The resulting final dilution in these tubes (a) and (b) was 10⁻³. An initial aliquot of 0.5 ml was aseptically pipetted from tube (a) and added to a BBL Brand Blood Agar Plate (TSA II 5% SB) labeled “Control”. A second aliquot of 0.5 ml was pipetted from tube b to a second BBL Brand Blood Agar Plate (TSA II 5% SB) labeled “Aromaclenz™ Pretreatment”. (“Aromaclenz” is the name given to the inventive composition.)

The pipetted aliquots in each blood agar plate were spread over the entire surface of each blood plate using a Bacti Cinterator III sterilized 3.0 mm inoculating loop in order to create a bacterial lawn. The blood agar plates were then incubated overnight at 37° C., and read the following morning.

For each of the bacterial strains cited above the experiment was repeated three times in order to determine if Aromaclenz pretreatment did continually kill bacterial growth when compared with organisms in the control plates.
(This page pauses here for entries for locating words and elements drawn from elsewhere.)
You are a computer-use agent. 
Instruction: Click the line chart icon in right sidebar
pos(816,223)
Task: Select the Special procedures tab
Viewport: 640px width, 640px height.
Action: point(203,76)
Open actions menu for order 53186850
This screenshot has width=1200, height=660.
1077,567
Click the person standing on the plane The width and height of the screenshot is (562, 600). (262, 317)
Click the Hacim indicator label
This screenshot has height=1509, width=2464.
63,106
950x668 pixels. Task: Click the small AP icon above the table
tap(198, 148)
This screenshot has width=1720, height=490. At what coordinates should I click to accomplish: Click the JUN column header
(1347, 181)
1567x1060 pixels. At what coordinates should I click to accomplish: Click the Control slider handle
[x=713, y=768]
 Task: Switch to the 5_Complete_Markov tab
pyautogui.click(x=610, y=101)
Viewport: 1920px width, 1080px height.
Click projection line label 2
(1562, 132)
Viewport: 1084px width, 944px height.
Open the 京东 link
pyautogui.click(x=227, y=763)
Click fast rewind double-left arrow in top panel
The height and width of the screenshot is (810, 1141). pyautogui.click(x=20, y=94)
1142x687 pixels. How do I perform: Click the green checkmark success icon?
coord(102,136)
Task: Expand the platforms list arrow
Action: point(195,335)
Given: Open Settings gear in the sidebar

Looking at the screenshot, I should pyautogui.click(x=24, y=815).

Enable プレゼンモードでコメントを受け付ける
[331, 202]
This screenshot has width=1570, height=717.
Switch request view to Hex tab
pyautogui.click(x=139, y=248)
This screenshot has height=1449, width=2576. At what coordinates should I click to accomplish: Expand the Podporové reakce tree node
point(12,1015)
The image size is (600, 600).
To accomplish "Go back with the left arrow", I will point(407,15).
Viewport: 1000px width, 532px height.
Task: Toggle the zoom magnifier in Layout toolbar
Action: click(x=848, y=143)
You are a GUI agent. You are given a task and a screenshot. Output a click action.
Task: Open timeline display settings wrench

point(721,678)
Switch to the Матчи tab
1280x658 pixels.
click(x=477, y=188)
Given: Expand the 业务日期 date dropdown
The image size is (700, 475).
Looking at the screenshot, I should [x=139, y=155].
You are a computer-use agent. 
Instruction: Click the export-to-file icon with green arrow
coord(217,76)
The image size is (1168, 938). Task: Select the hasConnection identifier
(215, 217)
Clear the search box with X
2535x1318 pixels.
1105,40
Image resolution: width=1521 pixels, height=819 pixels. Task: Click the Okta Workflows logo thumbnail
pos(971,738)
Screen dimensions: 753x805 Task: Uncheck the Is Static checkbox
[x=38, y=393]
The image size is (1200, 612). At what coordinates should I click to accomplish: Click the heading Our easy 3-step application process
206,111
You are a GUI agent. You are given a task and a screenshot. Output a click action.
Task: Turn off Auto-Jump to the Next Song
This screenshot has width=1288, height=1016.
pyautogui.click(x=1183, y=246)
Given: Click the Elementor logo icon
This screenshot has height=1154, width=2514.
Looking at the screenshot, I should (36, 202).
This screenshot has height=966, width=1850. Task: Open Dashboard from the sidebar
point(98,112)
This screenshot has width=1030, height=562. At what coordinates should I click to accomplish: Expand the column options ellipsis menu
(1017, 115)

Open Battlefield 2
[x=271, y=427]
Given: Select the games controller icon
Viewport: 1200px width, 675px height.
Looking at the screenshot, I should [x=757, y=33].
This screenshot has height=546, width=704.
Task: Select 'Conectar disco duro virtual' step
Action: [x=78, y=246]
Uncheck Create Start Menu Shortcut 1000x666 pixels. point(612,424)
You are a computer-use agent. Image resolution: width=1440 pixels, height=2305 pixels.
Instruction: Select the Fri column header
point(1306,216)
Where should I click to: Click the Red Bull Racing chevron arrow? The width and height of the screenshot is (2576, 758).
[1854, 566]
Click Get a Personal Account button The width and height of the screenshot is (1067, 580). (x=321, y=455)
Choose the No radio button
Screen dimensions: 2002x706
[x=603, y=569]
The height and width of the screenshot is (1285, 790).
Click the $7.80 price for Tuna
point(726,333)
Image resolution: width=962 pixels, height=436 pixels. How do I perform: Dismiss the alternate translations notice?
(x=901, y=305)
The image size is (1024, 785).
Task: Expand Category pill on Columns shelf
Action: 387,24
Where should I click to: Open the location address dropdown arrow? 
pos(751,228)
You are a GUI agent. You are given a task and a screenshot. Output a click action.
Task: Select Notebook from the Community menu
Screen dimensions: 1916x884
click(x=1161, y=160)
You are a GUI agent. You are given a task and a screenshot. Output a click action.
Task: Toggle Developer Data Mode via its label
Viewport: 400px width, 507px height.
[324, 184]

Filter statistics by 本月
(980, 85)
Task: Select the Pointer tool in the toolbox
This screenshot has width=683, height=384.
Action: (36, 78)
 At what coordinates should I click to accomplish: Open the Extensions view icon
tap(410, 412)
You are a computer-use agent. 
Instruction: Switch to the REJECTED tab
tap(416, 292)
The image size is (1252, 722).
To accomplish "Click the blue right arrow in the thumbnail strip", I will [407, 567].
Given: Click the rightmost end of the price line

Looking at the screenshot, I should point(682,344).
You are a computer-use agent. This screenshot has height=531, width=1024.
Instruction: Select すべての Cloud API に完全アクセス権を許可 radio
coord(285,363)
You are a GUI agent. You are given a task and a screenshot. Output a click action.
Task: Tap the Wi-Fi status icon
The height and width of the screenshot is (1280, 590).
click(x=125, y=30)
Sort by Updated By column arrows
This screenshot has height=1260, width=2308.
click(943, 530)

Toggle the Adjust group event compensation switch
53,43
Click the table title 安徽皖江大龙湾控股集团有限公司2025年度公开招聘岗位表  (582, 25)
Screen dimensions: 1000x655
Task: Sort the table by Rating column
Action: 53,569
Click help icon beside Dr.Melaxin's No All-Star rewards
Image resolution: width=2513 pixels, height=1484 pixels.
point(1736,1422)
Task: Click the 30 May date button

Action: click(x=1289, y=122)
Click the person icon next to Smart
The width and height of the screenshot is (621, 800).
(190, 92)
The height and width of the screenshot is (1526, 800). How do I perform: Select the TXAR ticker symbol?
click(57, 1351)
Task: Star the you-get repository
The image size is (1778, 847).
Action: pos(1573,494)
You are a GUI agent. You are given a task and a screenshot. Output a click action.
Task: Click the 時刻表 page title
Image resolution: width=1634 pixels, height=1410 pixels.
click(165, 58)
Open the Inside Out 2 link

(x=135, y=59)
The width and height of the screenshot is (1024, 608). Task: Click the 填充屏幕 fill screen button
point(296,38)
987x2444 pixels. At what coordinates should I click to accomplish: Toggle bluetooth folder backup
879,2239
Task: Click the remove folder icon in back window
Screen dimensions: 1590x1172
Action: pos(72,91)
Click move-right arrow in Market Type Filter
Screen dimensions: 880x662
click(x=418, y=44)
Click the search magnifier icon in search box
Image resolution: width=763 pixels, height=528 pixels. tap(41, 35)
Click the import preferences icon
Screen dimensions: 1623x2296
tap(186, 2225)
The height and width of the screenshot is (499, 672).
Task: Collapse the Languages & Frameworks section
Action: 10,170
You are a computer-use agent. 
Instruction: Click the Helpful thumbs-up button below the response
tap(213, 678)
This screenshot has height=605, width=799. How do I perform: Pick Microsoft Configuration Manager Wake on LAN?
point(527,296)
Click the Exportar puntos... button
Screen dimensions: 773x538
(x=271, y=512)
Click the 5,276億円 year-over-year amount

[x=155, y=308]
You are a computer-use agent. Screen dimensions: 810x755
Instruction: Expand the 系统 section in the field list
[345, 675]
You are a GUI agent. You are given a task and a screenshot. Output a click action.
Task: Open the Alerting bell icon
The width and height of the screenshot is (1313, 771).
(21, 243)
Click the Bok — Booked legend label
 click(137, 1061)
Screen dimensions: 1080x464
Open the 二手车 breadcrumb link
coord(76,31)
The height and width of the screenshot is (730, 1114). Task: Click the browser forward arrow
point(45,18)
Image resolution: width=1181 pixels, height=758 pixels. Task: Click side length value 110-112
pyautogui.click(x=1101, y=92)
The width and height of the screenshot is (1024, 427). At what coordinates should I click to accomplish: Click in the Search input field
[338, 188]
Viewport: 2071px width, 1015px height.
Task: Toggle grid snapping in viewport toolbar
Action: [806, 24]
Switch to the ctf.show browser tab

As shown in FIG. 1, compared to the control (left) the plate receiving the Aromaclenz pretreatment (right) exhibited no growth of the MRSA Staph aureus bacteria.

As shown in FIG. 2, compared to the control (left) the plate receiving the Aromaclenz pretreatment (right) exhibited no growth of the Non-MRSA Staph aureus bacteria.

As shown in FIG. 3, compared to the control (left) the plate receiving the Aromaclenz pretreatment (right) exhibited no growth of the Strept Group A bacteria.

The antibacterial composition of the present invention may be applied via an aerosol can but is preferably dispensed using a trigger pump spray bottle or squeeze bottle so that propellant is not required. For application, the user will spray the composition on the surface to be treated followed by a sufficient delay to allow the moisture to dissipate so that the surface feels normal and dry to the touch. The spray may be applied to hard surfaces and fabrics, including natural and synthetic materials that are not damaged or stained by any of the ingredients of the composition. (For example, delicate silks may be damaged by the spray.) The fabrics that may be treated include clothing, furniture, car seats, bedding, towels, athletic equipment (uniforms, pads, shoes, gloves, etc.). Alternatively, the composition can be impregnated into towelettes and packaged individually or in bulk in airtight packaging to prevent them from drying out.